WORK TO COMPLETE:
Write out exactly, with both ends included, the lines that run from the line containing "The width and" to the end of the entries. Pictures are not part of the answer.

DATA IN THIS EXERCISE:
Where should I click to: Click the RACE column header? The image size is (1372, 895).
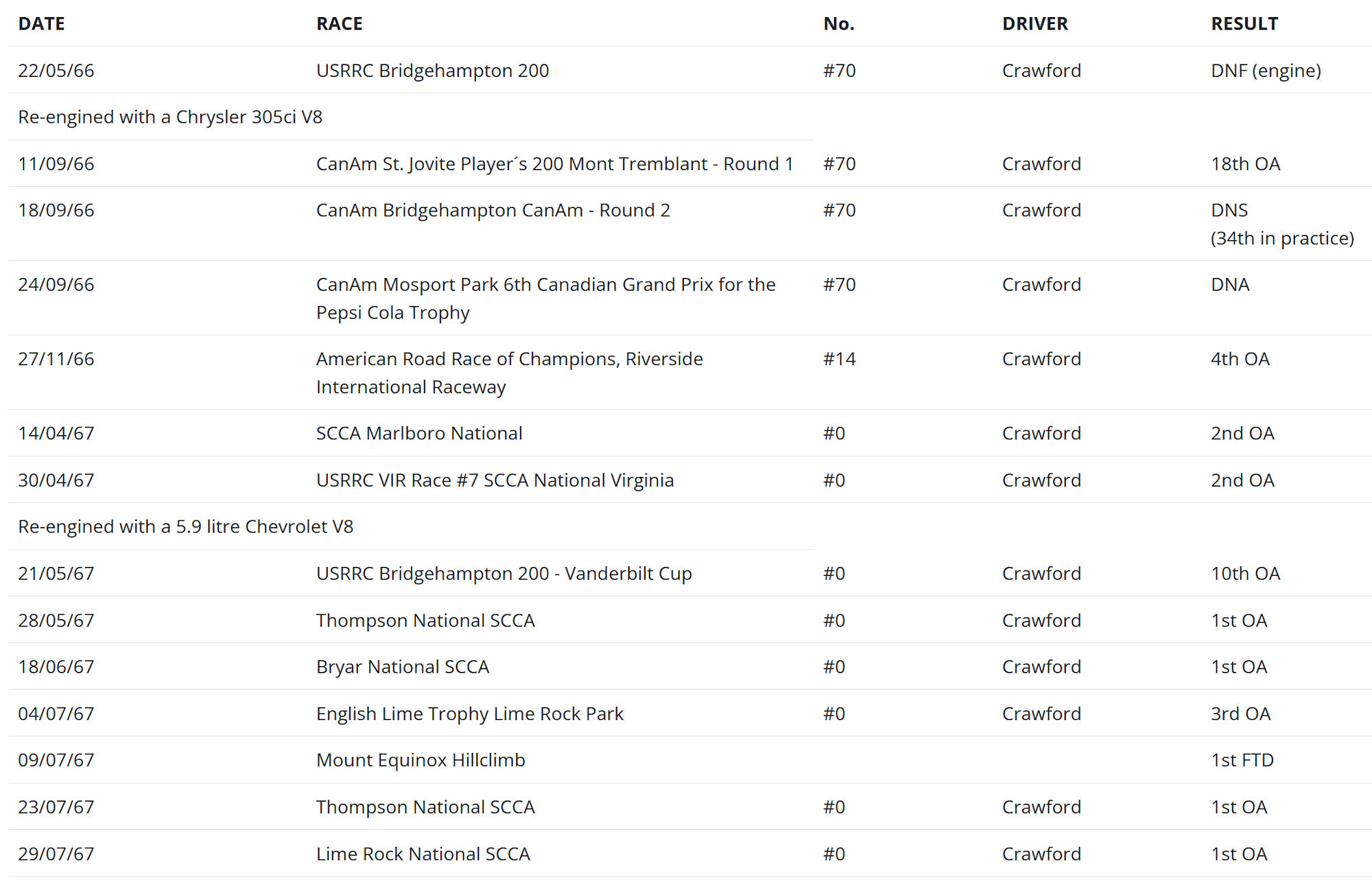pos(339,24)
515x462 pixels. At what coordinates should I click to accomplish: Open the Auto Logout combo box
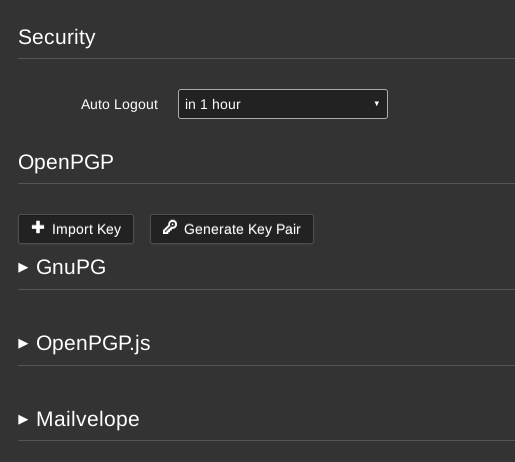click(283, 104)
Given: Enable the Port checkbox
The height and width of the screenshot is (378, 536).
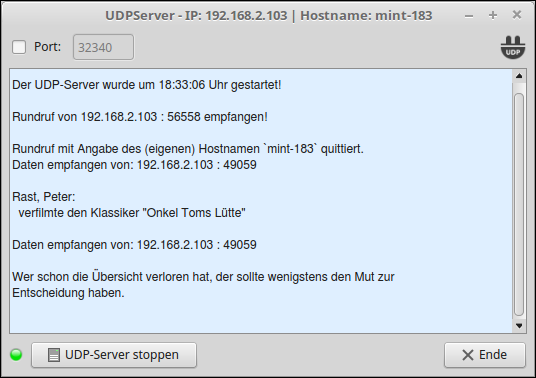Looking at the screenshot, I should click(19, 47).
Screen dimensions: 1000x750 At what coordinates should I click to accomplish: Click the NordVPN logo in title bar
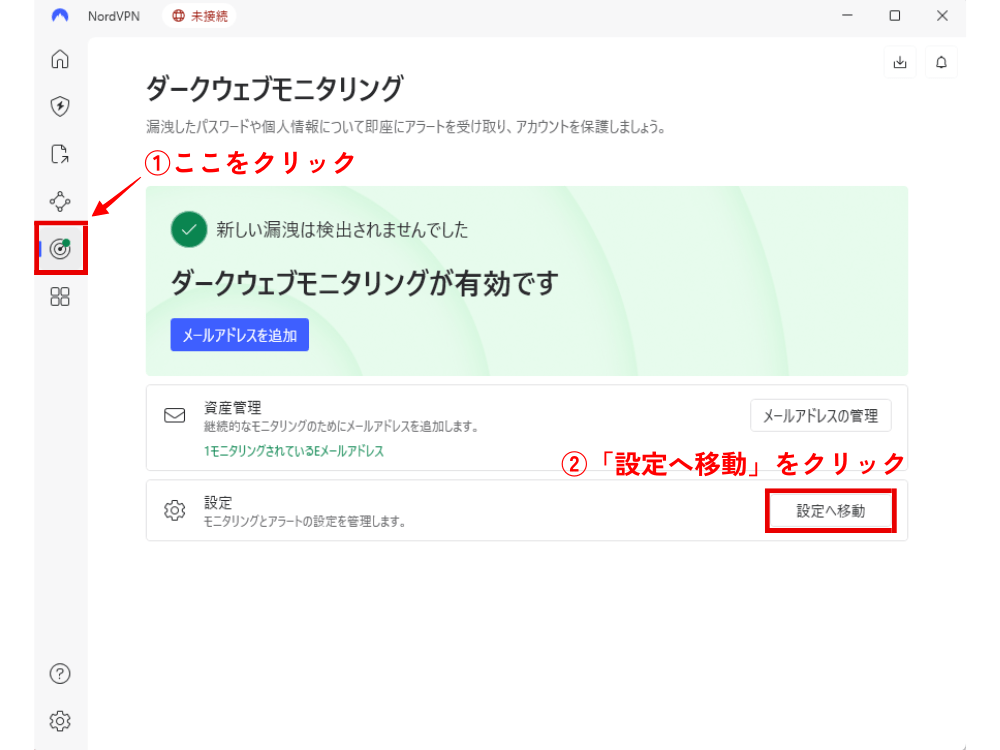[61, 16]
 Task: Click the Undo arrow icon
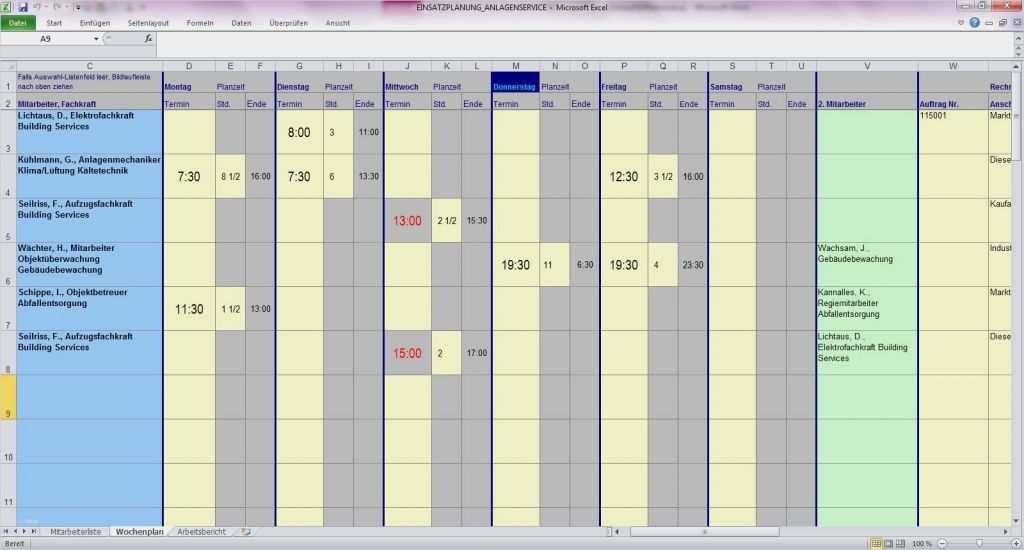click(x=36, y=6)
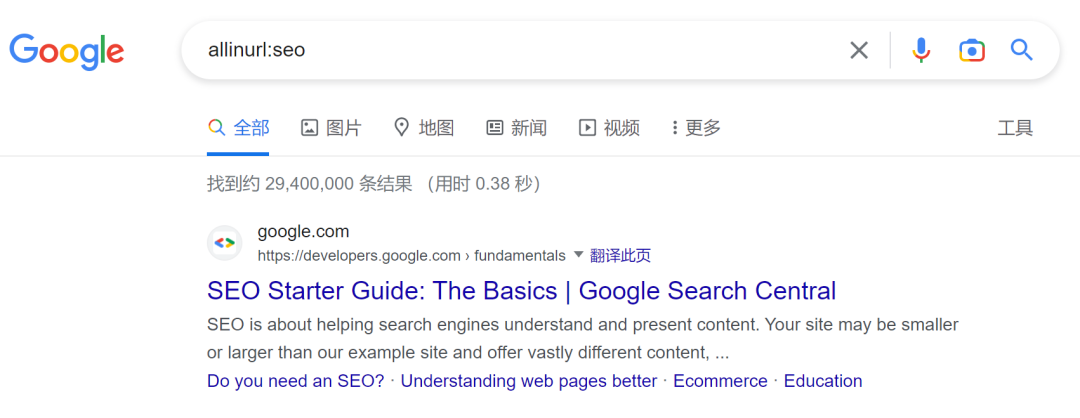Switch to the 全部 tab

[x=239, y=128]
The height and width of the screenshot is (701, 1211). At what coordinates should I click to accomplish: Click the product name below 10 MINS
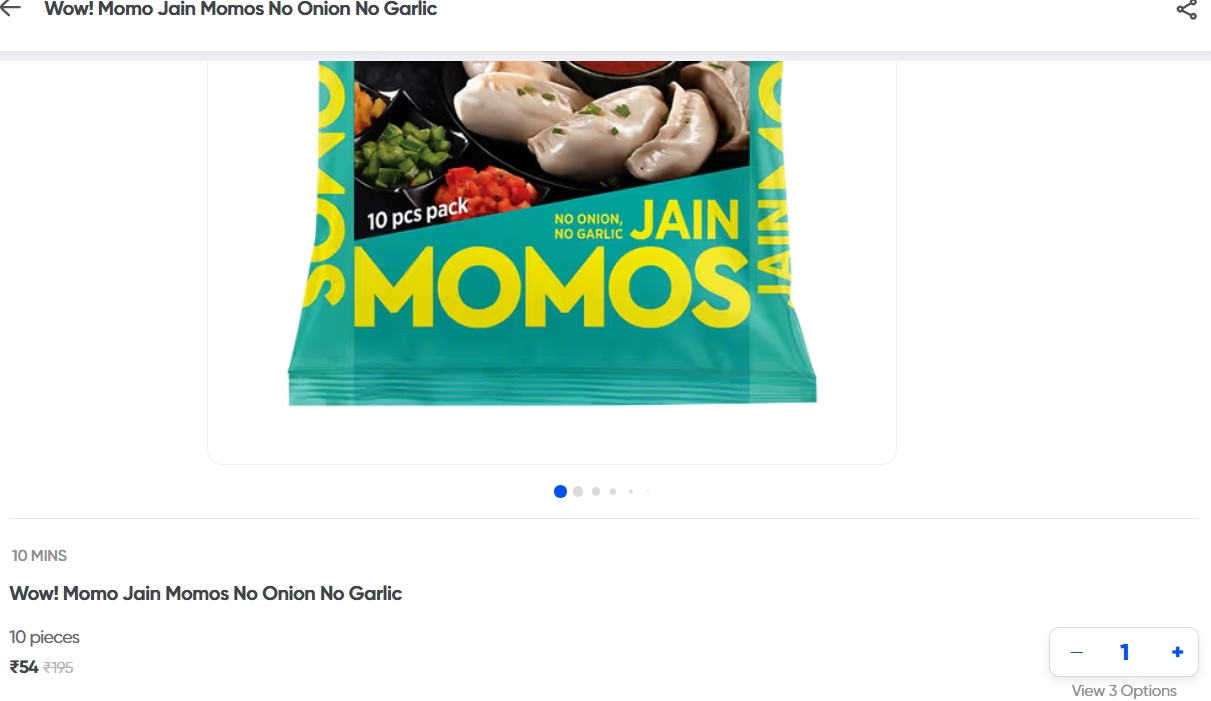click(x=206, y=593)
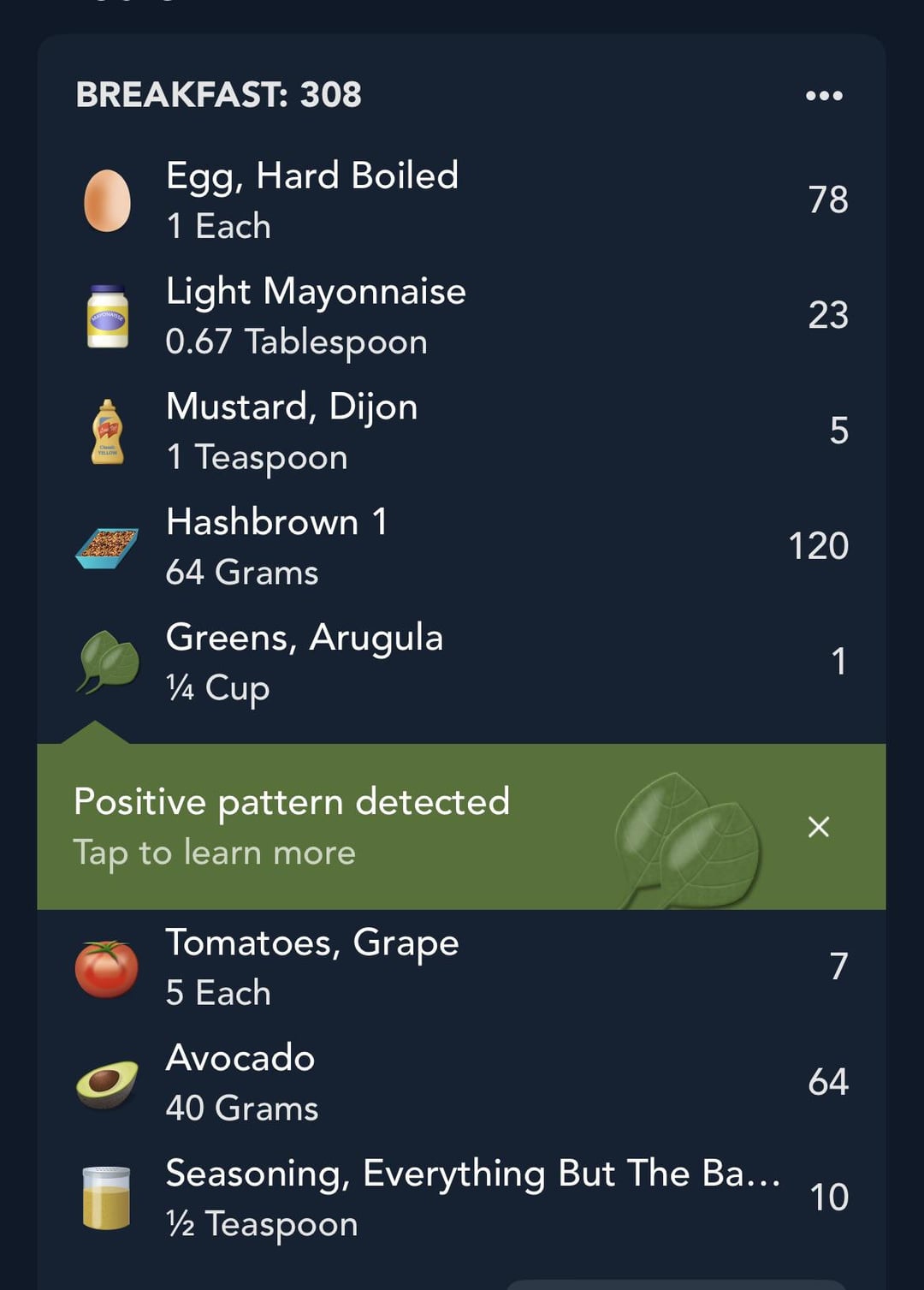Select the Egg, Hard Boiled entry

click(461, 200)
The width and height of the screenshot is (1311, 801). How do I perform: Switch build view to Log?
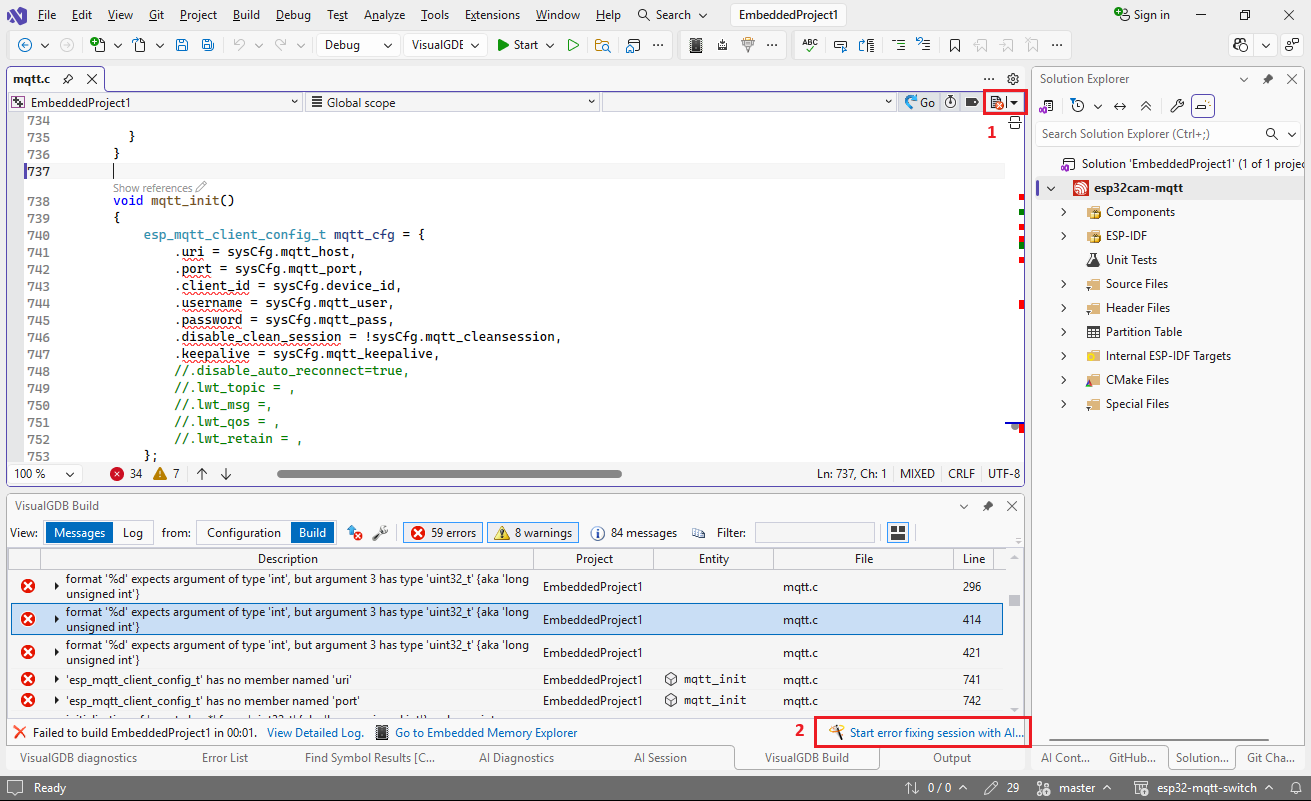pos(133,533)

RESPONSE AREA:
The width and height of the screenshot is (1311, 801). How do I perform: Switch build view to Log?
pos(133,533)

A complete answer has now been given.